待处理数据:
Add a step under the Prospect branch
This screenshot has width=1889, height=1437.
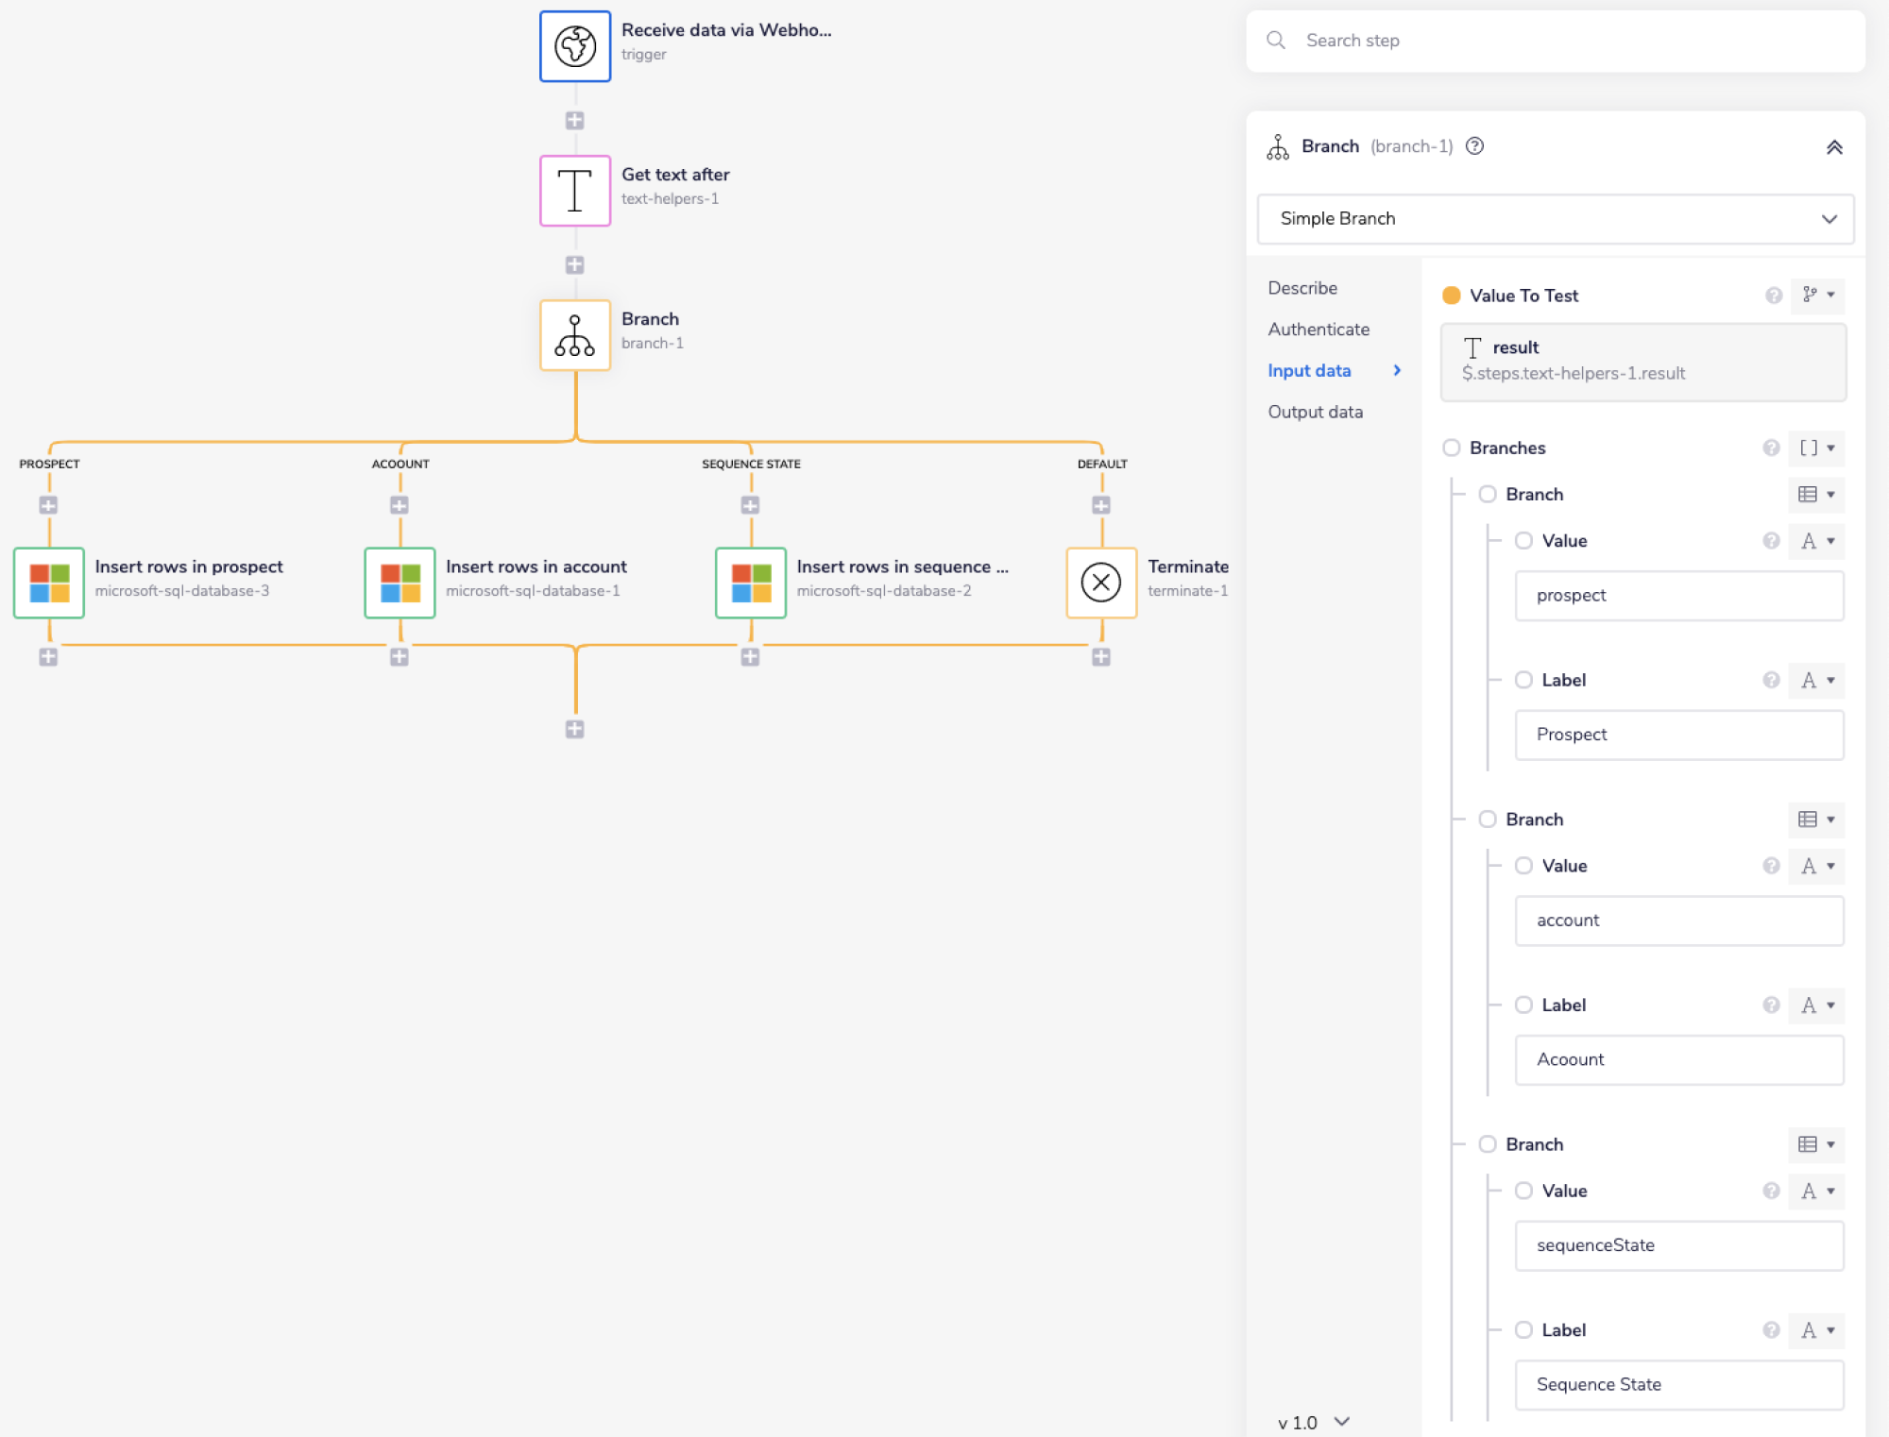[49, 505]
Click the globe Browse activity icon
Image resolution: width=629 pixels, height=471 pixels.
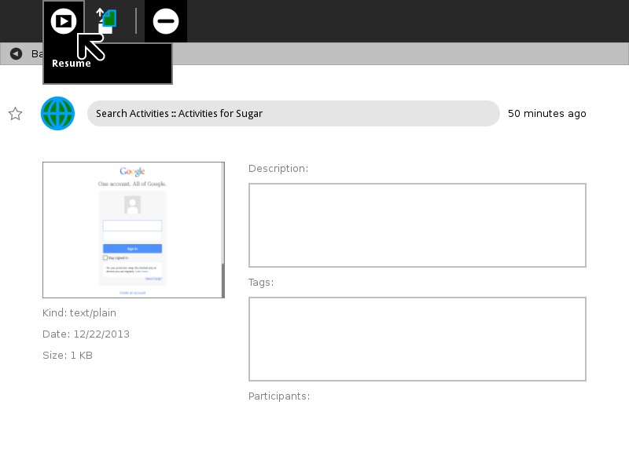pos(57,114)
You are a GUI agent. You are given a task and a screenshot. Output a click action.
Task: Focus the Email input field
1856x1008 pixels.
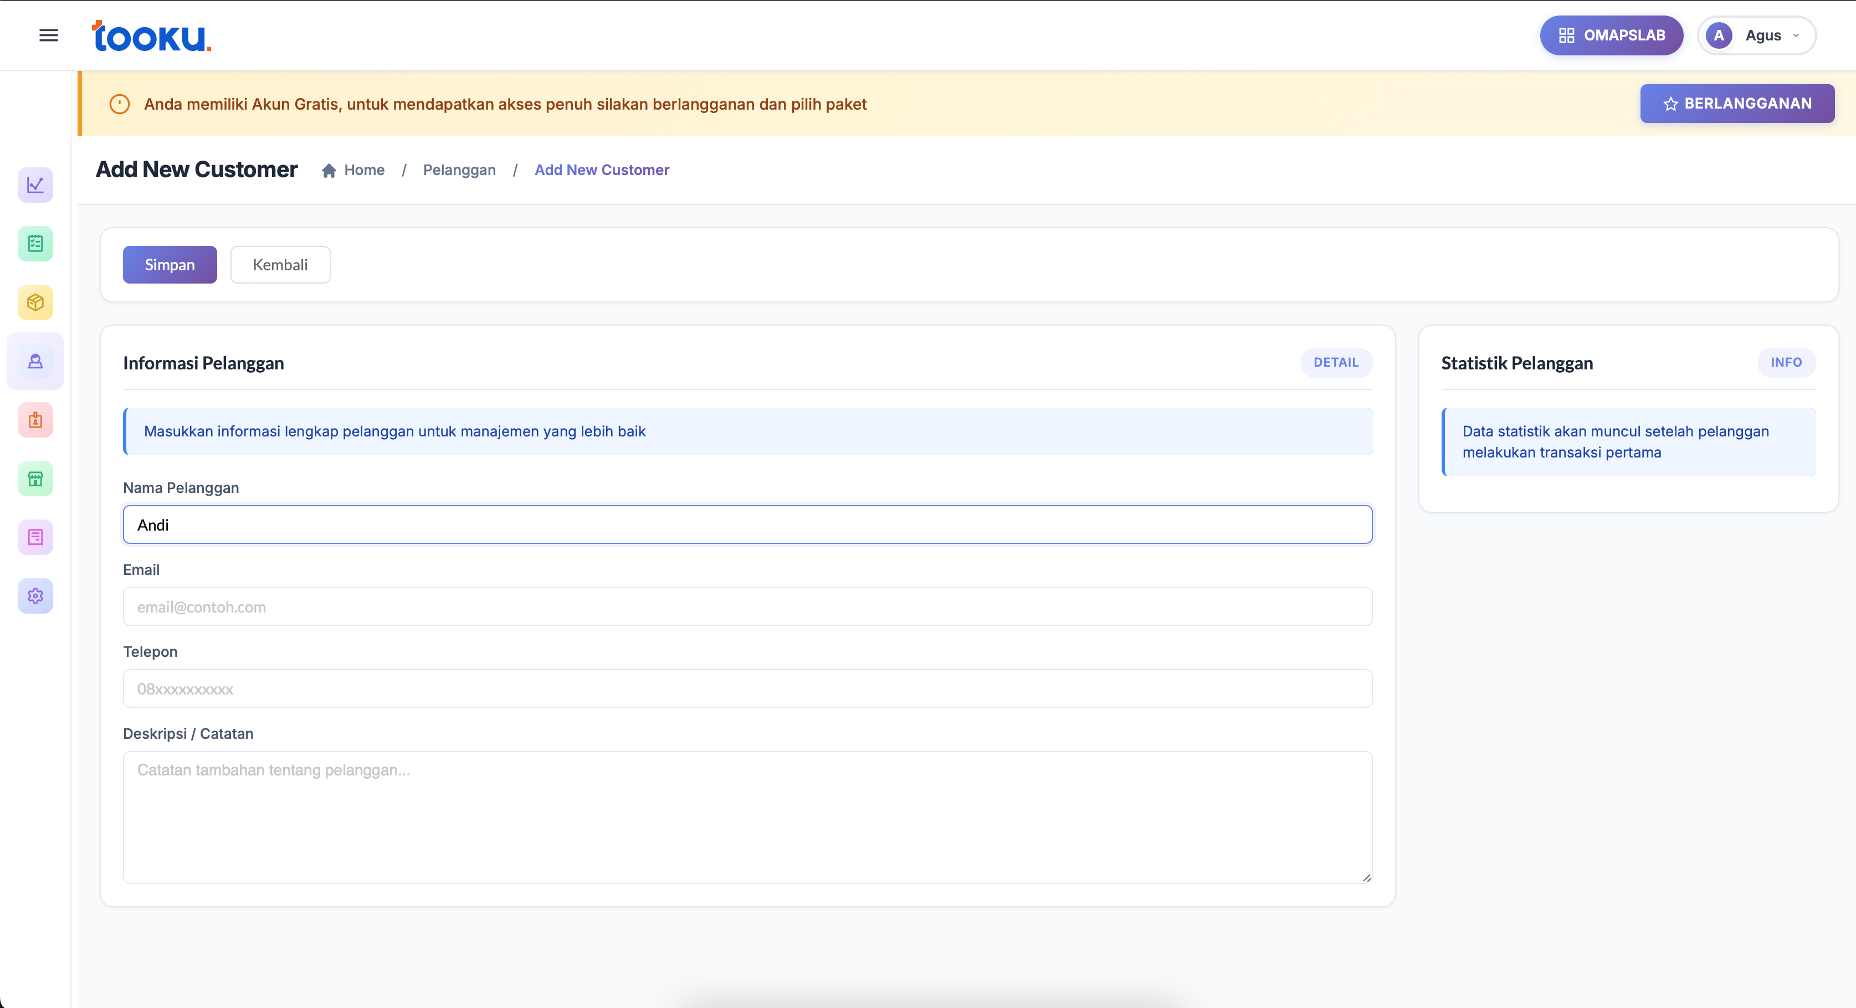point(747,607)
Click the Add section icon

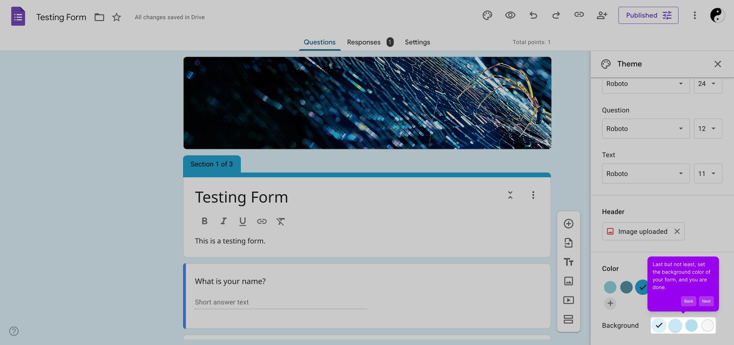pyautogui.click(x=568, y=319)
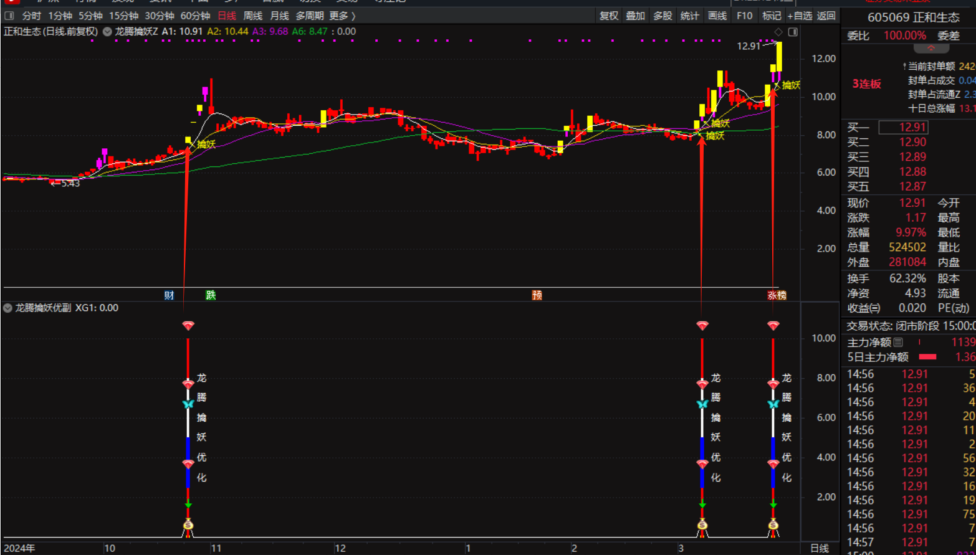Screen dimensions: 976x555
Task: Expand the 更多 period options
Action: (x=342, y=16)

任务: 把上面所有记录逐行原样重新输入一遍，答案中不要放图片。

本题答案:
Add a step under the Prospect branch
This screenshot has width=1889, height=1437.
[49, 505]
Click the globe Browse activity icon
Image resolution: width=629 pixels, height=471 pixels.
pos(57,114)
You are a GUI agent. You are given a task and a screenshot. Output a click action.
Task: Focus the Email input field
1856x1008 pixels.
point(747,607)
Click the Add section icon

pyautogui.click(x=568, y=319)
Screen dimensions: 976x555
Task: Expand the 更多 period options
Action: (x=342, y=16)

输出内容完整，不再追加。